Solicitors Specialising in Leasehold Properties Near Me
JMW’s headquarters are based in London and Manchester, but our expert solicitors operate all over the country. Wherever you are located, seek advice and guidance from the expert leasehold solicitors at JMW. We can arrange online video calls for those who are out of the way.
FAQs About Our Leasehold Solicitor Services
Do you need a solicitor to acquire a leasehold property?
It is highly recommended that you seek legal advice when looking to acquire a leasehold. Property conveyancing is a complex area of law with many pitfalls that can lead to costly and time-consuming mistakes. By working with our leasehold solicitors, you can be confident that you will avoid issues and get the most out of your leasehold deal.
What responsibilities do leaseholders have?
Leaseholders' primary responsibility is to make rent payments on time - under a leasehold, this is referred to as 'ground rent'. Additionally, leaseholders may have to maintain and manage the property, and they may have to contribute to insurance payments. These requirements will be included in your leaseholder contract and should be discussed with the property owners. Our solicitors will help you to understand these requirements and may be able to negotiate them to get better terms for you.
Can you be kicked out of a leasehold property?
As a leaseholder, you may be kicked out of a property if you breach the terms of the lease that you officially agreed to by signing the leasehold agreement. The property owner should have stated the consequences of breaching the terms on the agreement that you signed, so you should understand your expectations. However, if you believe that the terms are unfair, you may be able to do something about it - in which case, you should speak to a legal expert.
Can a landlord refuse your request to renew a lease?

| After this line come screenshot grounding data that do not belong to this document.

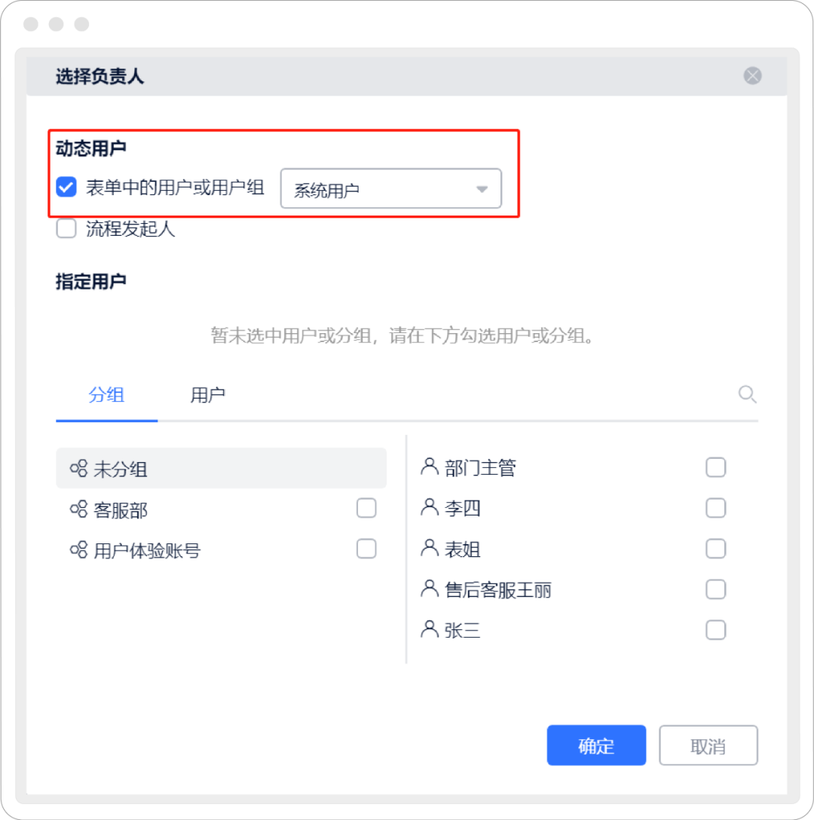Tick the checkbox for 张三
This screenshot has width=814, height=820.
pyautogui.click(x=715, y=629)
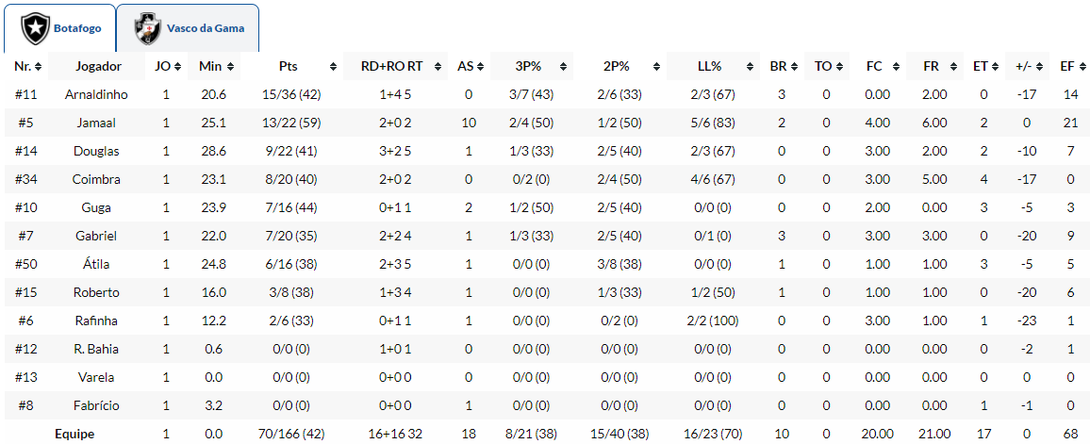Click the Equipe totals row label
Screen dimensions: 1090x444
[74, 434]
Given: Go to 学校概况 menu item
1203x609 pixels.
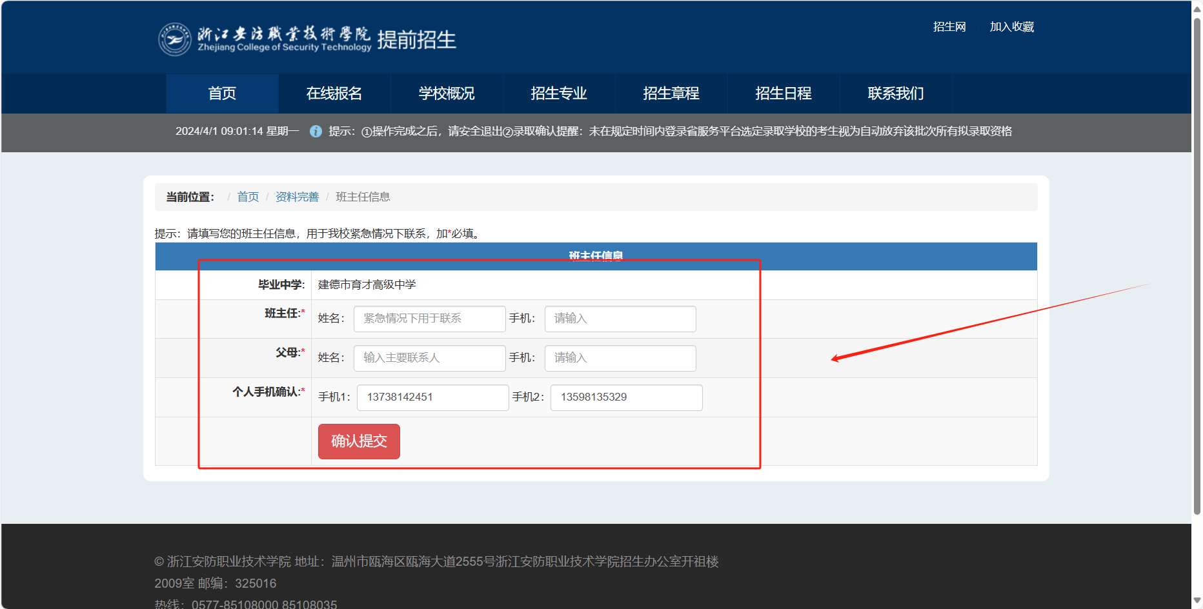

If you have breached the terms of your leasehold agreement, the landlord can refuse to renew your lease and demand that you leave the property when it is up. Depending on the terms of your lease, your landlord may also be able to evict you from the property.
Landlords may also be able to repossess leasehold property for their own use, but they must be able to prove their intentions to do so and not be restricted from doing so by the leasehold agreement. In many cases, landlords will be able to move back into the property once your leasehold agreement is up.
What is the difference between leasing and renting a property?
The main difference between renting and leasing a property is that renting is typically done on a short-term basis, with rental agreements usually lasting up to a year, while leasehold agreements can be granted for any length of time from the usual 21 years to 999. This also means that leasehold terms are different to reflect this greater length of time and the function that the property will be used for.
Is leasing better than renting?
Whether you should lease or rent a property will depend entirely on your situation and goals. Renting is the typical choice for residents who are not planning to live in the property permanently, while leasing enables the residents to use the property for commercial reasons. These are different functions and you should therefore do one or the other, depending on your objectives.